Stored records
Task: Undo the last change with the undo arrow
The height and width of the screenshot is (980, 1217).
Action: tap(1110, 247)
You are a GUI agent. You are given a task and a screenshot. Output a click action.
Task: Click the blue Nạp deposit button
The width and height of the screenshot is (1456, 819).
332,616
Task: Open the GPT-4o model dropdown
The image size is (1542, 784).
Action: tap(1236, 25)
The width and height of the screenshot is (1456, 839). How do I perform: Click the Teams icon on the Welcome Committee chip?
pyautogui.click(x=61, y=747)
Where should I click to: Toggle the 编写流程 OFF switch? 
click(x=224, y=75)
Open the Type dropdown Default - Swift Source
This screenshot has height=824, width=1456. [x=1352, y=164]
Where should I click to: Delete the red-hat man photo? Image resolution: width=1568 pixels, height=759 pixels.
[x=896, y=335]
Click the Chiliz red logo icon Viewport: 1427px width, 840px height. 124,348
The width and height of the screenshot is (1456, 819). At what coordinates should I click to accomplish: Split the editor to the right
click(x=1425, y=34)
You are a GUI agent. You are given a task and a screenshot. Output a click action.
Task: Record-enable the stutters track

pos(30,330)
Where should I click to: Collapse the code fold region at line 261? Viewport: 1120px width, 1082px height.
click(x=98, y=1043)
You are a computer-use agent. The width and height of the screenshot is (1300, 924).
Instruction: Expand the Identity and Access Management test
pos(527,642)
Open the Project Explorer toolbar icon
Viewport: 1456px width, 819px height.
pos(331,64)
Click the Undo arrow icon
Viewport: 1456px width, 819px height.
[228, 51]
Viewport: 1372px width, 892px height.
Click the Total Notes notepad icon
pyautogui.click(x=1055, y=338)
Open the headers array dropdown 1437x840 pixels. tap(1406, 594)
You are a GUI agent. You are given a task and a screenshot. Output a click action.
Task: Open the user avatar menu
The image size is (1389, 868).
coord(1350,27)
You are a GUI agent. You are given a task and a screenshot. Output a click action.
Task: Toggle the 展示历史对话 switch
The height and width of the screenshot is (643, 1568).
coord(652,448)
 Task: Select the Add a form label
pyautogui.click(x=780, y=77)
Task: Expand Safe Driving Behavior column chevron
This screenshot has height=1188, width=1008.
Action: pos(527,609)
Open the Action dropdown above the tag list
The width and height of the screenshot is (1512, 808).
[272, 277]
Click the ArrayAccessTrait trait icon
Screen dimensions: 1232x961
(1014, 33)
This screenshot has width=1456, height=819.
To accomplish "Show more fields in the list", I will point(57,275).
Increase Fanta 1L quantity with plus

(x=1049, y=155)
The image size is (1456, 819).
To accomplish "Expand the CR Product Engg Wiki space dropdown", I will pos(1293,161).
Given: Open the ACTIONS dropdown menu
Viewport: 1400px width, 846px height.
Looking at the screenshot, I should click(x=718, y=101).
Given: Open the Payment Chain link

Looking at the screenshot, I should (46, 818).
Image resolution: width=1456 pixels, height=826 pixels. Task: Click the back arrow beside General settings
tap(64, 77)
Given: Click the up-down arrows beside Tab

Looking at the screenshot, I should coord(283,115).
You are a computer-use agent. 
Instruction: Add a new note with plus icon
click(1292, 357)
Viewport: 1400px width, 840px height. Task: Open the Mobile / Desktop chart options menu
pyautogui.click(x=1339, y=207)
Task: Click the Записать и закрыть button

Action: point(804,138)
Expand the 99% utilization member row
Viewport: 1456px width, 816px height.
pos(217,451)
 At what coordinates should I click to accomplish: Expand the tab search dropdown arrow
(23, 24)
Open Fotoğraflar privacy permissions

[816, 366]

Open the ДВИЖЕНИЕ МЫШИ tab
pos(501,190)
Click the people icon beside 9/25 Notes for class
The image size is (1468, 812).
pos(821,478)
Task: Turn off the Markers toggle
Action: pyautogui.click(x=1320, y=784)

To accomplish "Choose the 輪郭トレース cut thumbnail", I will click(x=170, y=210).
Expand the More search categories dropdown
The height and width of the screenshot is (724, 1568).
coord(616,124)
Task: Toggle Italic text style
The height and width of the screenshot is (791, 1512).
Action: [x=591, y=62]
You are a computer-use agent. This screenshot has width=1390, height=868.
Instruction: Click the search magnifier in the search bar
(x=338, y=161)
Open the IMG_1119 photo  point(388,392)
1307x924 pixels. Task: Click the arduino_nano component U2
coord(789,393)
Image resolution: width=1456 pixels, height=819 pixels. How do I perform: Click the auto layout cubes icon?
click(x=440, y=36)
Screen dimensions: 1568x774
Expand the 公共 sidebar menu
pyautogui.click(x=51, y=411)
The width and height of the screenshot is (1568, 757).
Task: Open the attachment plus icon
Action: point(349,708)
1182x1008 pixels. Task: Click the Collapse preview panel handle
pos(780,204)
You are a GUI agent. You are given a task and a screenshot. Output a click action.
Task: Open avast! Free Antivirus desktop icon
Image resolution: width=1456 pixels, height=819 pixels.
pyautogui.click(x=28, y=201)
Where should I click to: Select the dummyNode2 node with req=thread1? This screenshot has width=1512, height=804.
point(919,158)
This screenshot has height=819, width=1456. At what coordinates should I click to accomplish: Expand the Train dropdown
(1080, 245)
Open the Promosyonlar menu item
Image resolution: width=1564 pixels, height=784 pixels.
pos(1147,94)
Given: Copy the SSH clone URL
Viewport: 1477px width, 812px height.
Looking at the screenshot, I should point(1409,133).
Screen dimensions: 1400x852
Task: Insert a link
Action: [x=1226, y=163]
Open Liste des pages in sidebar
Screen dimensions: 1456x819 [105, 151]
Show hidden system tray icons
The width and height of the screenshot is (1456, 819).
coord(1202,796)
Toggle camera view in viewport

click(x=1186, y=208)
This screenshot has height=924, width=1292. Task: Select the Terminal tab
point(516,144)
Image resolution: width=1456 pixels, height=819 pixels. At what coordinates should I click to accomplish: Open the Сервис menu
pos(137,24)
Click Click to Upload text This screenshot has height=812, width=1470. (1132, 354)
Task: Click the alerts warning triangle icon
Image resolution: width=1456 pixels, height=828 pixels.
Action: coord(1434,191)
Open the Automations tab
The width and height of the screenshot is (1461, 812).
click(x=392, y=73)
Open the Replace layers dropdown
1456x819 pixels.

DIRECTIONS FOR THIS TASK
Copy the lines of the entries above that mention "text".

WORKED SOLUTION
Task: Toggle Italic text style
Click Click to Upload text This screenshot has height=812, width=1470. (1132, 354)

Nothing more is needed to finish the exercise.